● Directions for this task:
Some of the lines below need repeating. Reproduce exactly those between the lines holding "عمومی و آزاد [tab] (43, 921)" and "info@sanafa.ir (1095, 1703)", inclusive.

[Stored data entries]
═══
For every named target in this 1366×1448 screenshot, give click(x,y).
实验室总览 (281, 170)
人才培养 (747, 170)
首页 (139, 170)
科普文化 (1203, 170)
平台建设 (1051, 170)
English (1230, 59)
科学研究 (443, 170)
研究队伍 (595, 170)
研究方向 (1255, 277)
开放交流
═══
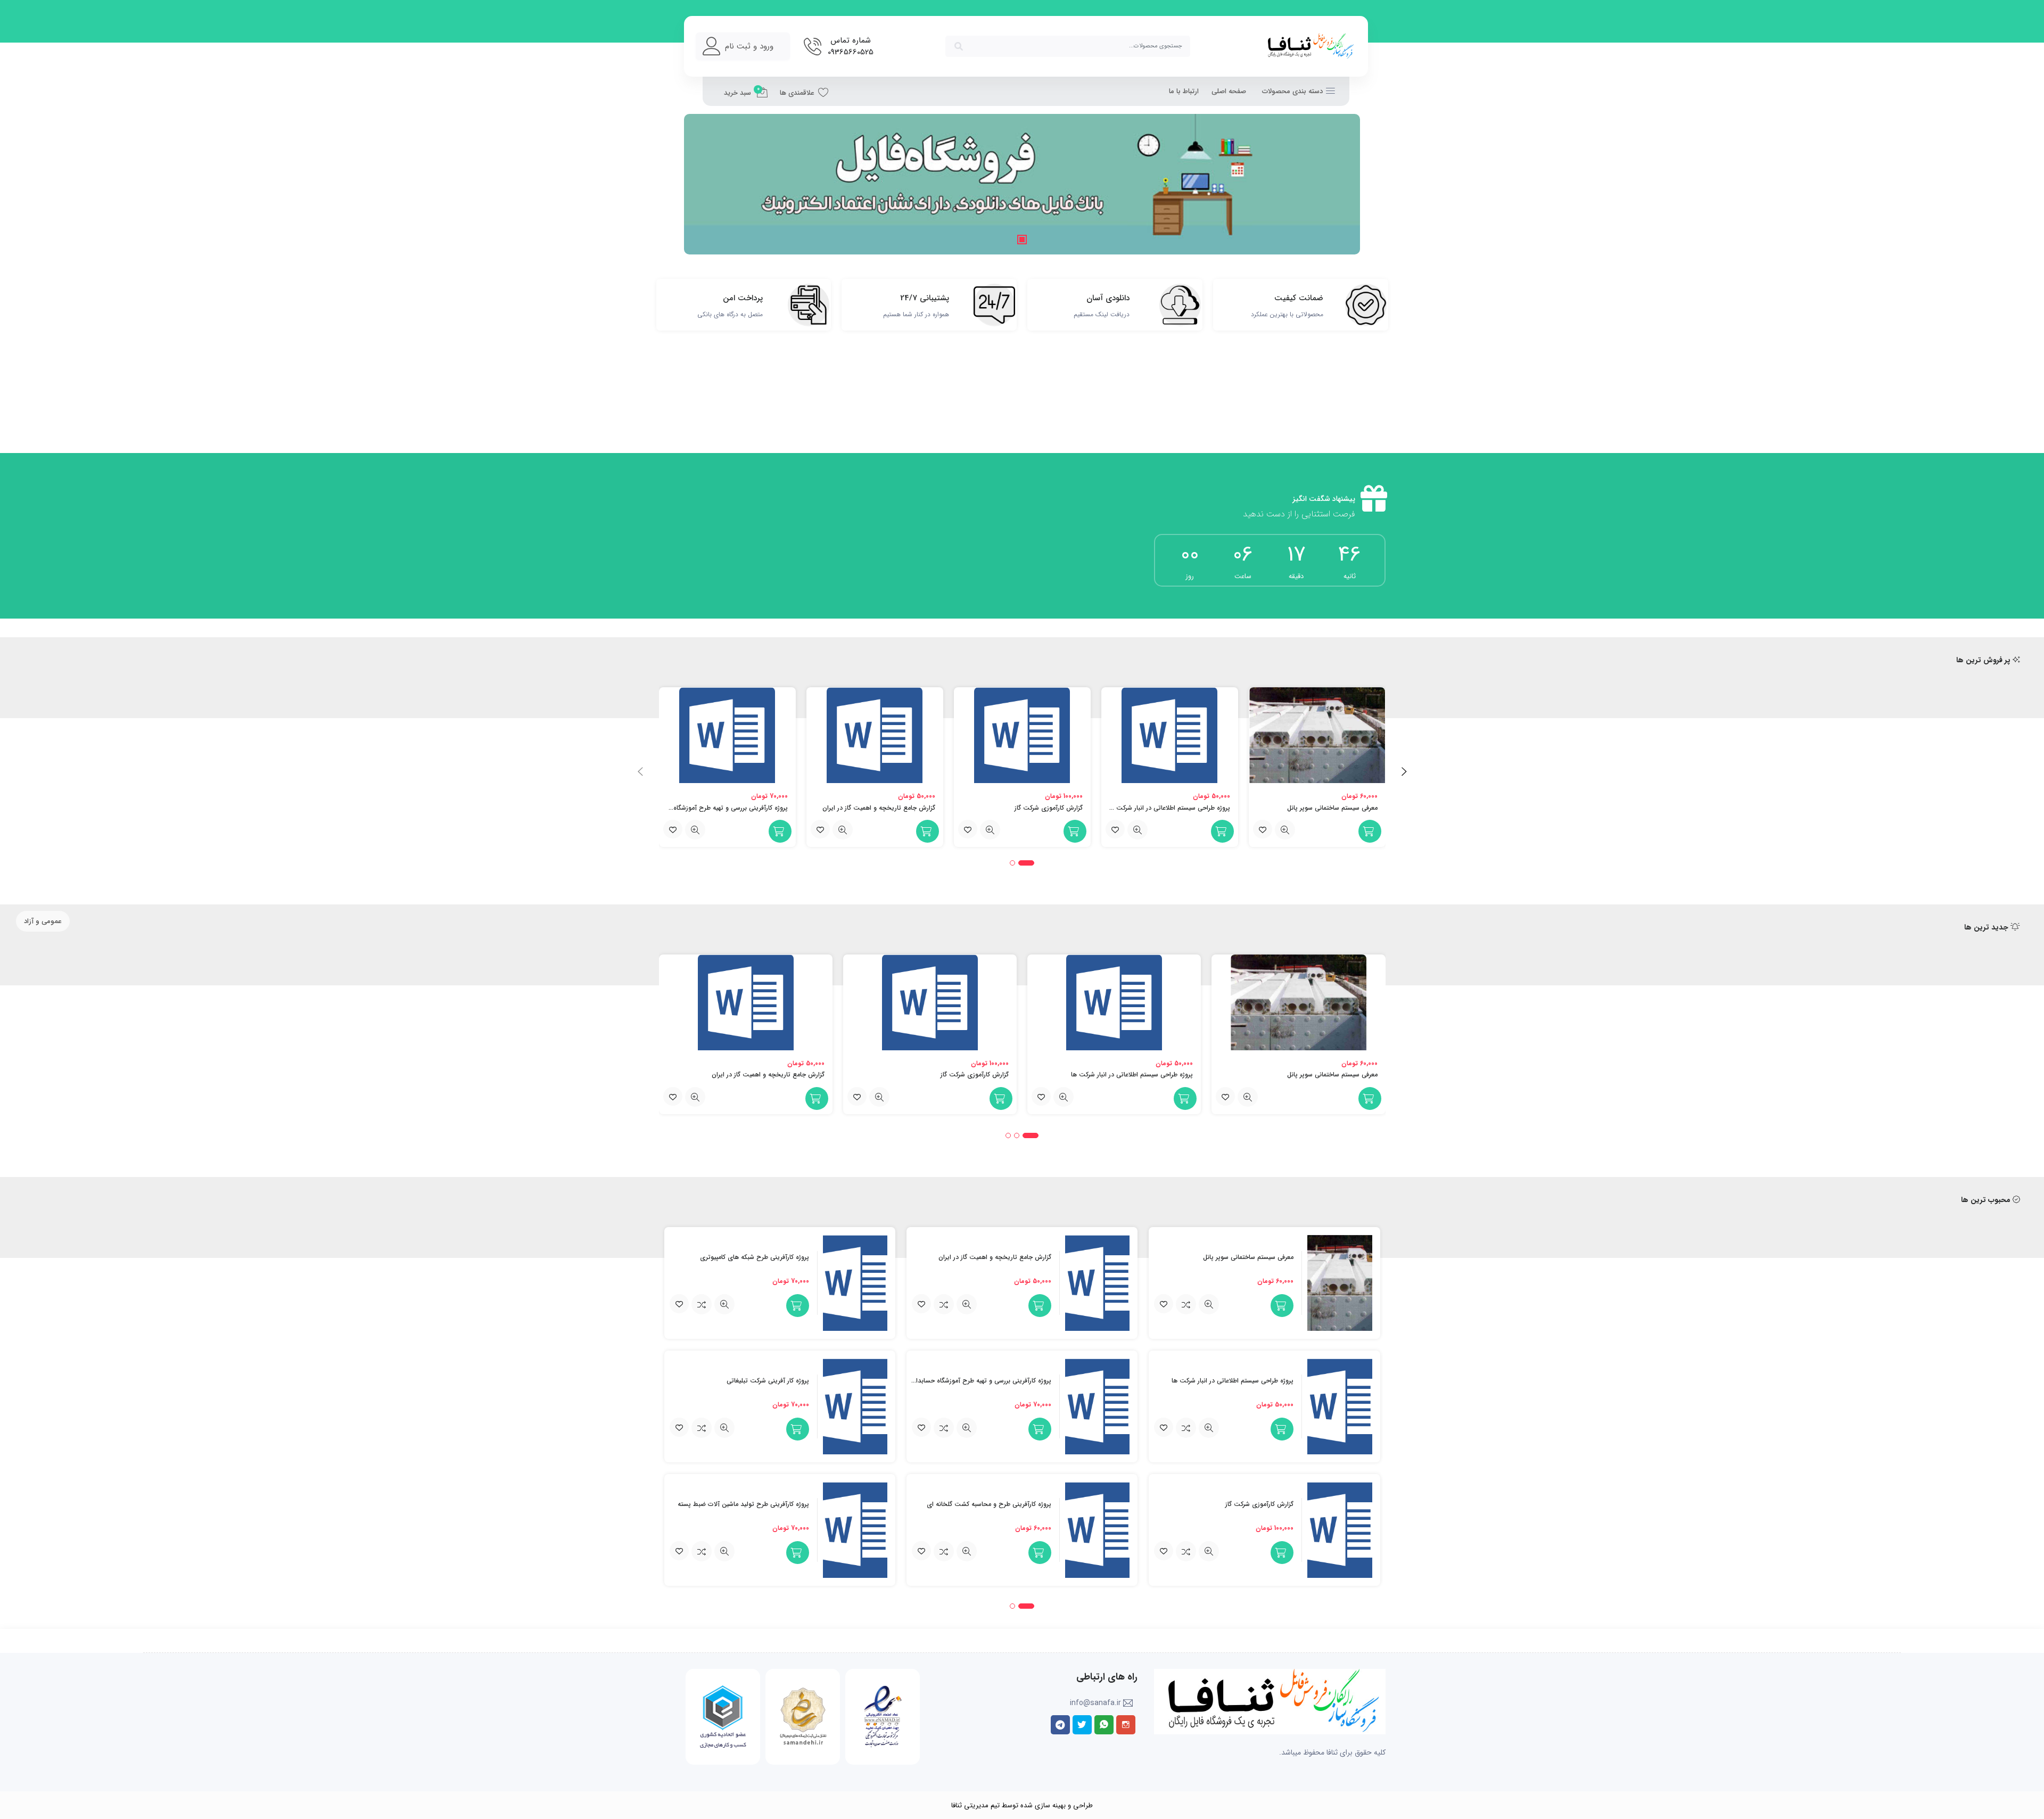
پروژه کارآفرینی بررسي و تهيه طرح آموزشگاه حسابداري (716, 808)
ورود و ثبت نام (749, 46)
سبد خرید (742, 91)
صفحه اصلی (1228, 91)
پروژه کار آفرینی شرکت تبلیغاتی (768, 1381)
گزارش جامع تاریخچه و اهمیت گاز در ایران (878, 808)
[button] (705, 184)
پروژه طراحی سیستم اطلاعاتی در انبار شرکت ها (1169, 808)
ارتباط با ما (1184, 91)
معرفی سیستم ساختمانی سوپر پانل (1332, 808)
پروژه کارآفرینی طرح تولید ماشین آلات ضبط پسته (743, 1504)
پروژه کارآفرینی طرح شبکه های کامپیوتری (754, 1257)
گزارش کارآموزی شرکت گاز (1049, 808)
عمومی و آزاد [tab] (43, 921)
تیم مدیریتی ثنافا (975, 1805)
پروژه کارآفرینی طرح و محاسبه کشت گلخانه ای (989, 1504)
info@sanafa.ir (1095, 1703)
═══
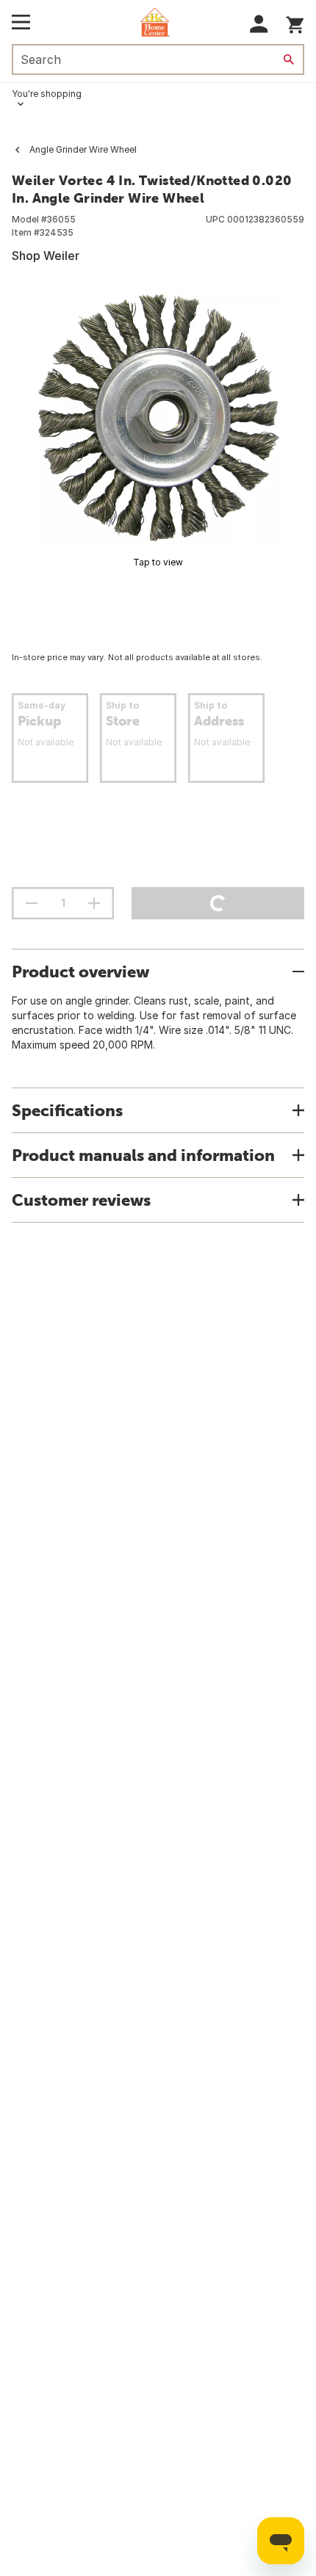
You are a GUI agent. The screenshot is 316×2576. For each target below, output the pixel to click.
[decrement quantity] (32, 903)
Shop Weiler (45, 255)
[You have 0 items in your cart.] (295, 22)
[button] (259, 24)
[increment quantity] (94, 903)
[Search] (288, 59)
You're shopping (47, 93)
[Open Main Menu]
═══
● Solution to this problem:
عمومی و آزاد [tab] (43, 921)
تیم مدیریتی ثنافا (975, 1805)
پروژه کارآفرینی طرح و محاسبه کشت گلخانه ای (989, 1504)
info@sanafa.ir (1095, 1703)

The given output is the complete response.